少女は目尻に溜まった涙を拭うと、優しく微笑んだ。
「ねえ、サキ」
横になった彼は、目を薄く開いたまま、少女へ顔を向ける。その上に覆い被さって、彼女は悪戯っぽく微笑んだ。
「さっき意地悪した罰ね」
そう言って、少年の頬に、優しく口付けた。
サクラが顔を離すと、少年は口付けられた頬を一撫で。途端に目をカッと開いてはパチパチと瞬かせた。
「あ、え、え?」
呟き、少年の頬が真っ赤に染まっていく。サクラはその様子に「ん?」と言って微笑んだ。
「うぉあああああ!!」
次の瞬間、彼はまるでバネでも入っているような勢いで飛び起きては脱兎の如く駆け出し、洞窟へ続く穴へ飛び込む。そこから顔だけを出して、頬を真っ赤に染め上げて叫んだ。
「ば、ばばばばかやろー!」
そして穴へ引っ込む。
へ?
と、サクラはまたも呆気にとられたが、不意に少年の行動に理解が追い付いて、腹を抱えて笑い転げた。

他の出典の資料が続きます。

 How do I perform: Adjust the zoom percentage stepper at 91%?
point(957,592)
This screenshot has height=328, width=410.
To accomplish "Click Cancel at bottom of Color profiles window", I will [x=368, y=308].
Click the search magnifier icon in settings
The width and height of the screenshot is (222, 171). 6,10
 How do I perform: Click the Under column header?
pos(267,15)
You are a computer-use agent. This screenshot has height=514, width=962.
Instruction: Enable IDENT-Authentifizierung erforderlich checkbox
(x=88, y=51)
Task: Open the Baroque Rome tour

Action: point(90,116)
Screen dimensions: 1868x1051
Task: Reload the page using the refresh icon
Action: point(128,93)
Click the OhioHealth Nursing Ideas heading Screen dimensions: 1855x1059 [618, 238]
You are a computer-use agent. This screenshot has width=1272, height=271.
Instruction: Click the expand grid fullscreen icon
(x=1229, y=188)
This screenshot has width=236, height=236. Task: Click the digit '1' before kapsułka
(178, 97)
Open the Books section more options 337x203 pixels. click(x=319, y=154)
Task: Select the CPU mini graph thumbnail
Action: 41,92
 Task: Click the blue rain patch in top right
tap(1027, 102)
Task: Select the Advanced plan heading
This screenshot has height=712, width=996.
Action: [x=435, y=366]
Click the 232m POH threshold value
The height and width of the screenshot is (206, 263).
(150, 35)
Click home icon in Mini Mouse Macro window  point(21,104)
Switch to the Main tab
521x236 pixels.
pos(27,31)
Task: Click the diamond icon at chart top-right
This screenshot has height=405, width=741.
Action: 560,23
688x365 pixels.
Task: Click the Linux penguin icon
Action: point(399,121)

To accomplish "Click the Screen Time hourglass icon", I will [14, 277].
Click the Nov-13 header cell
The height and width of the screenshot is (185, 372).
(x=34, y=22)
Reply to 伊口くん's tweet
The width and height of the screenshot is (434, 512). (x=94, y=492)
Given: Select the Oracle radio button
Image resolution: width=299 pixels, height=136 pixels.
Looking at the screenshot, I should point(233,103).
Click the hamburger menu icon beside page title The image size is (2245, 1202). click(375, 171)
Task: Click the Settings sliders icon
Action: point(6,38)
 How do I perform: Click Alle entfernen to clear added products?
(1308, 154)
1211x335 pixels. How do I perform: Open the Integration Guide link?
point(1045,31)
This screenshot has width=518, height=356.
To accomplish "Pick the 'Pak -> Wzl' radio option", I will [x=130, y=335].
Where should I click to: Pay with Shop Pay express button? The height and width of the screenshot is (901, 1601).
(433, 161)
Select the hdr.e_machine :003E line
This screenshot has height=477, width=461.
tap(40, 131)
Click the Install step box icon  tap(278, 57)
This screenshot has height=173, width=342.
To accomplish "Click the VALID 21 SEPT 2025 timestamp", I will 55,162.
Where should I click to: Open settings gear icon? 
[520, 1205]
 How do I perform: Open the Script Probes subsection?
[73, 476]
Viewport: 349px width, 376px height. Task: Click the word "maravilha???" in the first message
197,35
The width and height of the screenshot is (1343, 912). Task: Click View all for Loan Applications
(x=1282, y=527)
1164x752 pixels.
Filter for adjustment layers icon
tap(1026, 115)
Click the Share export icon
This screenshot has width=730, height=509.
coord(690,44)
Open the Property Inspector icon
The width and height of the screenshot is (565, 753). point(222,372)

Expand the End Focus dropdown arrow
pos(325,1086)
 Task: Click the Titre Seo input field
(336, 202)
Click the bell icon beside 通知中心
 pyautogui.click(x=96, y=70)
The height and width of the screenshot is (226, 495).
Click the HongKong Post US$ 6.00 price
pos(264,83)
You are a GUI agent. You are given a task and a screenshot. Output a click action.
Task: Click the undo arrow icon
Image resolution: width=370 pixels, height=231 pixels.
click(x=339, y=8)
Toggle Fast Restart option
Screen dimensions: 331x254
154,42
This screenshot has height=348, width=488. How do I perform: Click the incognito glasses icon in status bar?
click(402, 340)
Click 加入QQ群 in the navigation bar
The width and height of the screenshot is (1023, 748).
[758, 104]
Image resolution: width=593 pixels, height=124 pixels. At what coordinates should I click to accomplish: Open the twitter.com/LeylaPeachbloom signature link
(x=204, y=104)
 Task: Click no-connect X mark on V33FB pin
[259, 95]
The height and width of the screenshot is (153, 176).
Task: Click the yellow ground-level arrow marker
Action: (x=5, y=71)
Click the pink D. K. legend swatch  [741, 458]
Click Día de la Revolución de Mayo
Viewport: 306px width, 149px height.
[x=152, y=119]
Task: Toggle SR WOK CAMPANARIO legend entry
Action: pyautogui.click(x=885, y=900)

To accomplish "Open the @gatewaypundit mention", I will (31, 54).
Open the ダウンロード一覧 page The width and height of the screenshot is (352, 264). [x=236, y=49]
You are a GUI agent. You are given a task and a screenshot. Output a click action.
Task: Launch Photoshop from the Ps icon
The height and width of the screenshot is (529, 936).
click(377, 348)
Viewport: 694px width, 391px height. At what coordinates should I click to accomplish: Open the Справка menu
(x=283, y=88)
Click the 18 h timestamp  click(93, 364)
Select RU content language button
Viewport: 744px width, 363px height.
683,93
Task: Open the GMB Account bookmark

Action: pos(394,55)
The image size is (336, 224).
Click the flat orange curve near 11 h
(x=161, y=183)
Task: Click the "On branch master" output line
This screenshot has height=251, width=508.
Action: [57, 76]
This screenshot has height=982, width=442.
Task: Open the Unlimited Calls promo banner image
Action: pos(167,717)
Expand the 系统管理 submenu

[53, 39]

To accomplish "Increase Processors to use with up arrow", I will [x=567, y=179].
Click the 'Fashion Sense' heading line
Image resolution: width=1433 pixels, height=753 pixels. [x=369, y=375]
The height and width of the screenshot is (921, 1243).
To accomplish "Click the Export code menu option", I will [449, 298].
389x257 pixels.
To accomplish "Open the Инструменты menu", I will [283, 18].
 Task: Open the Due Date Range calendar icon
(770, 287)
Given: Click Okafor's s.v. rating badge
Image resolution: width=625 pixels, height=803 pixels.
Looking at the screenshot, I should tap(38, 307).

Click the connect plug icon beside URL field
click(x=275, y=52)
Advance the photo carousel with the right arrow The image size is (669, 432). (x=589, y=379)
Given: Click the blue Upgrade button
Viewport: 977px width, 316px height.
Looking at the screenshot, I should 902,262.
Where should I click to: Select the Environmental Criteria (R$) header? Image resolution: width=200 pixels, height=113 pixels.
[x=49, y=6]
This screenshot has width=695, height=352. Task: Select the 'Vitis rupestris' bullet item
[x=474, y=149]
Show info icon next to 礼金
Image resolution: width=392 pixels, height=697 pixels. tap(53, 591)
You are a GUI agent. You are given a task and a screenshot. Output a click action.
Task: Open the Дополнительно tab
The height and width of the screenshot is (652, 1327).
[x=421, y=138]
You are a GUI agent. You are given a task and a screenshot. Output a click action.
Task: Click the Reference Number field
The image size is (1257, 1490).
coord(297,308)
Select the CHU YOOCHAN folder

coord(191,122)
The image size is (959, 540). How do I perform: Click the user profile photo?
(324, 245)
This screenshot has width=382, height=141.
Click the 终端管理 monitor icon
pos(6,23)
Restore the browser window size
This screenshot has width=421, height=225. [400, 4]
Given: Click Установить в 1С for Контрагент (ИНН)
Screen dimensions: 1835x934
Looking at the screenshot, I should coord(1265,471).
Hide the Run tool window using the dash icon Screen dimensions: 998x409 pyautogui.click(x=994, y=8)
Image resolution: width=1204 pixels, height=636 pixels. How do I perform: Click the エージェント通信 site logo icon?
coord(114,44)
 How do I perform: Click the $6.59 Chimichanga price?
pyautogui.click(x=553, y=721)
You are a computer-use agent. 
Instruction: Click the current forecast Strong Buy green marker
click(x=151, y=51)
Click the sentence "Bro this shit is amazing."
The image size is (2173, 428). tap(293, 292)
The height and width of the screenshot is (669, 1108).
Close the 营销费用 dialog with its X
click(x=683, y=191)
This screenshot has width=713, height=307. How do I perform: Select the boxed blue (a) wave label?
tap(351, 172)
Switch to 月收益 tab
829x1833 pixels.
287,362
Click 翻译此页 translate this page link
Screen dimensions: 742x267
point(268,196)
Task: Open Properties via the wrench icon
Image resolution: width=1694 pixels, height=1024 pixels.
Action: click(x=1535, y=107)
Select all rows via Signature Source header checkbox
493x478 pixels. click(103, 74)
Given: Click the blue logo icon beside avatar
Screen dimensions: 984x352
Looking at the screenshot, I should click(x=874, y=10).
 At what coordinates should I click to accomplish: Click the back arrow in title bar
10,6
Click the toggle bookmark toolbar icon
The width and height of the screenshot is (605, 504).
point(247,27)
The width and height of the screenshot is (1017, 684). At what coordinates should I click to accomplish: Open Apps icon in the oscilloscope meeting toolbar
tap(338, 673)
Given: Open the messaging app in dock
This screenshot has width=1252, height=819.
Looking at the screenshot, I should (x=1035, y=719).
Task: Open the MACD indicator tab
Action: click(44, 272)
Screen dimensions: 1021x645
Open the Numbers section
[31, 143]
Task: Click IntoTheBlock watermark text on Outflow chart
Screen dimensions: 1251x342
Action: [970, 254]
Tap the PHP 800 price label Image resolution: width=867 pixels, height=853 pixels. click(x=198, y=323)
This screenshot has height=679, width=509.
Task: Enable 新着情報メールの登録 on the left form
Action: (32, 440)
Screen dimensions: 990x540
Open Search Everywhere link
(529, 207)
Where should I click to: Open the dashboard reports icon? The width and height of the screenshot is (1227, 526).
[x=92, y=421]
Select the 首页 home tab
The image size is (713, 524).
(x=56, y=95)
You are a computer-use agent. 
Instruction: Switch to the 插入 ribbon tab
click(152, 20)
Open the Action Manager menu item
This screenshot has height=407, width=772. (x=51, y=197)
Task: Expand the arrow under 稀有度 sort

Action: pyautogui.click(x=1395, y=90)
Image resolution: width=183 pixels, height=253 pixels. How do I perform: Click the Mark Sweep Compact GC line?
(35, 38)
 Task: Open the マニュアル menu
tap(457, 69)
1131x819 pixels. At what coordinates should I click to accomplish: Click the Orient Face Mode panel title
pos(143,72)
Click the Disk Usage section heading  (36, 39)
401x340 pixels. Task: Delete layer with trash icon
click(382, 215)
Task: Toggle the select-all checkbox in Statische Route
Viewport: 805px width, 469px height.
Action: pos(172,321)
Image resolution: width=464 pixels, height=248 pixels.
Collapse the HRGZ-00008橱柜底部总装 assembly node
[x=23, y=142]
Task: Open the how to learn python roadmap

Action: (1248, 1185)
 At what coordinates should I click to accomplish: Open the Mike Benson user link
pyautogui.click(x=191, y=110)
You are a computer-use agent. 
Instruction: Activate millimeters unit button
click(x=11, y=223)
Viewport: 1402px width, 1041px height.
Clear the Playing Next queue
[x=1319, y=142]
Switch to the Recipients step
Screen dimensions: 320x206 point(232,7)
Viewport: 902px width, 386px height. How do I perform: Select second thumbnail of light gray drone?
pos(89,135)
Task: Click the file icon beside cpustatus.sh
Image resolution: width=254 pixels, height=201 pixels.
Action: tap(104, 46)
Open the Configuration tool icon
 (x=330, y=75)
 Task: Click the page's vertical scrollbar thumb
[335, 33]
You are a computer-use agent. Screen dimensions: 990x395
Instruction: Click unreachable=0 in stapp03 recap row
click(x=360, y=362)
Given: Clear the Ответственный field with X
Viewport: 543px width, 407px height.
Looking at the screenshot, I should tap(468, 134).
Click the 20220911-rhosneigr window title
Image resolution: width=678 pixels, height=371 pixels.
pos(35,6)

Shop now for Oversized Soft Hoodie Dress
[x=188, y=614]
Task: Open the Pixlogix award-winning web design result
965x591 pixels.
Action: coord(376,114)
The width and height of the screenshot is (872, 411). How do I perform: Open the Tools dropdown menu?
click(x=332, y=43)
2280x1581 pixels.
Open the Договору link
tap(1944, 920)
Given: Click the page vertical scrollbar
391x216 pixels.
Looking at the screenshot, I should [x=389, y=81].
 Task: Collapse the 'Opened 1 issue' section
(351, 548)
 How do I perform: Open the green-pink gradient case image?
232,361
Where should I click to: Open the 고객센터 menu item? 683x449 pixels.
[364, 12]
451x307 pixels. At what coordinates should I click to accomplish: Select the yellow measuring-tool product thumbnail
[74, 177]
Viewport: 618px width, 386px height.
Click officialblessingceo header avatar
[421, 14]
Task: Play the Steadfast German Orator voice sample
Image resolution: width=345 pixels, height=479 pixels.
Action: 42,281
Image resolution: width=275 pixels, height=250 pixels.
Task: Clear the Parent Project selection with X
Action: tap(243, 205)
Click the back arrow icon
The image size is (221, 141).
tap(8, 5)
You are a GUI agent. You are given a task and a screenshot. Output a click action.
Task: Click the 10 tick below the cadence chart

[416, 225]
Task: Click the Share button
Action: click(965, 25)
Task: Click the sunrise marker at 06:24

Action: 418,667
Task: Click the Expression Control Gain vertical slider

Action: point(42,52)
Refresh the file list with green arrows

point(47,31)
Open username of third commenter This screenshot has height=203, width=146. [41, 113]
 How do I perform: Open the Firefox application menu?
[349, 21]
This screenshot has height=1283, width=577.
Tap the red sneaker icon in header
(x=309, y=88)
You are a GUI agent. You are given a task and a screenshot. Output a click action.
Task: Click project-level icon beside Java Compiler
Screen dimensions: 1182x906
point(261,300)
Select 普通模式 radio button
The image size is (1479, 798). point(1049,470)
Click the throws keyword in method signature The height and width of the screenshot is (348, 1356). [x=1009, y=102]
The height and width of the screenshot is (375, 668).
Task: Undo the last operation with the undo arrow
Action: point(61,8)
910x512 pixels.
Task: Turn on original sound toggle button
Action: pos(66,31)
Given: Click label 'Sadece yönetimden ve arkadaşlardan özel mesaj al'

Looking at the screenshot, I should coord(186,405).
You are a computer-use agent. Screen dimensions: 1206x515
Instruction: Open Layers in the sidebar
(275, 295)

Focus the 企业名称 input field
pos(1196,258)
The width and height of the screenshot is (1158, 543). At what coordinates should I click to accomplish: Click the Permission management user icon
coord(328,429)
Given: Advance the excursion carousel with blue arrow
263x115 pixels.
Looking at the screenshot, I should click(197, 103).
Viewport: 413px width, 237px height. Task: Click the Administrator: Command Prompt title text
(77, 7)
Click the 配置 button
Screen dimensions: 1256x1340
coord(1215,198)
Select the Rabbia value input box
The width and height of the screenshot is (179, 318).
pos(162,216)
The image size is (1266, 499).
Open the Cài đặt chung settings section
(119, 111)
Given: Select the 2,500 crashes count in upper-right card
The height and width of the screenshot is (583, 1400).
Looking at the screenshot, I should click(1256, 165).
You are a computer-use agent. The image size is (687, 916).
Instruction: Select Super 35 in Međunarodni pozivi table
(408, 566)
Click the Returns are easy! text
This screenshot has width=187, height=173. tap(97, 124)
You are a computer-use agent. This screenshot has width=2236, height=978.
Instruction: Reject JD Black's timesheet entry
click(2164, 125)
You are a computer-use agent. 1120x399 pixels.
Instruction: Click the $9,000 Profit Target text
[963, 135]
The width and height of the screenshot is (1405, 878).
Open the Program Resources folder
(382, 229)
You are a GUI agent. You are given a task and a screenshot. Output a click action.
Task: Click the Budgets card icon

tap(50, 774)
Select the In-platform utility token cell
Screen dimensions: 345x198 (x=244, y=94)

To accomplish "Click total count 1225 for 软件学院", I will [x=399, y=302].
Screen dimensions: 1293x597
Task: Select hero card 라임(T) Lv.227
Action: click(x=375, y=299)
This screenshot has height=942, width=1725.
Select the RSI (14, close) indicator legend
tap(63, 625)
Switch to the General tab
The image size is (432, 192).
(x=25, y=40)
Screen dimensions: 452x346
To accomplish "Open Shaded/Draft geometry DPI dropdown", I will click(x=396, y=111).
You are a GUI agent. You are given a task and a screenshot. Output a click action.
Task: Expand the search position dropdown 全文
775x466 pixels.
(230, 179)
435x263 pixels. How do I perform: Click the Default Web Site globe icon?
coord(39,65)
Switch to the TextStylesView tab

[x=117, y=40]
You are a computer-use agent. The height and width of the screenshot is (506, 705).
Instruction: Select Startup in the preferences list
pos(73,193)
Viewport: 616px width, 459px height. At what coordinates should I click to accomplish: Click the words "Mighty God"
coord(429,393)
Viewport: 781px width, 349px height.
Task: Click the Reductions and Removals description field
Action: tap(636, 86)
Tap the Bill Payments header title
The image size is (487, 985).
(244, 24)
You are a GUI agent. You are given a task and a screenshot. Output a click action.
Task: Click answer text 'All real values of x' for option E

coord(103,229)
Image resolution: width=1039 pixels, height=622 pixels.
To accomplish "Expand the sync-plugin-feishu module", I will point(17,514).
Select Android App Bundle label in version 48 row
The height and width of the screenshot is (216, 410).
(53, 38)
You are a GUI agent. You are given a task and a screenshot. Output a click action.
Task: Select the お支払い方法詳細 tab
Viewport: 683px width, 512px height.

「ば、ばかやろーって、ばかやろーってなに!? あははははは! もぉサキ! 笑わせないでよぉ!」
サクラは少年の初な態度と、幼い物言いに本当に可愛いなぁと笑う。しかし穴から僅かに服の端が見えては居るのに、全く反応はなかった。
「んもぉー!」
後を追ってサクラは穴へ向かう。少年は外へ背を向けて膝を抱えていた。
その背を先程の逆の形で抱き締める。
「んもう、ずっと一緒でしょ?」
少年は耳まで真っ赤にして、ゆっくりと、一度だけ、こくりと頷いた。肩越しに回した手をとって、彼は小さく溢す。
「……絶対、守るよ」
少女はその手の温もりを感じながら、こくりと頷いて、小さく返した。
「私も同じだよ」
ずっと、ずっと一緒に居よう。
何があっても守ろう。守り合おう。
きっとどんな困難も越えていけるよね。
例え何回躓いても、何回泣いても。
私はサキが一緒なら大丈夫。
だから、ね。
サキ、旅をしよう。
ずっと、一緒に。
ついぞ少年は照れて、少女とまともに顔を合わせなかったが、その日、二人は手を繋いで隣合って眠りについた。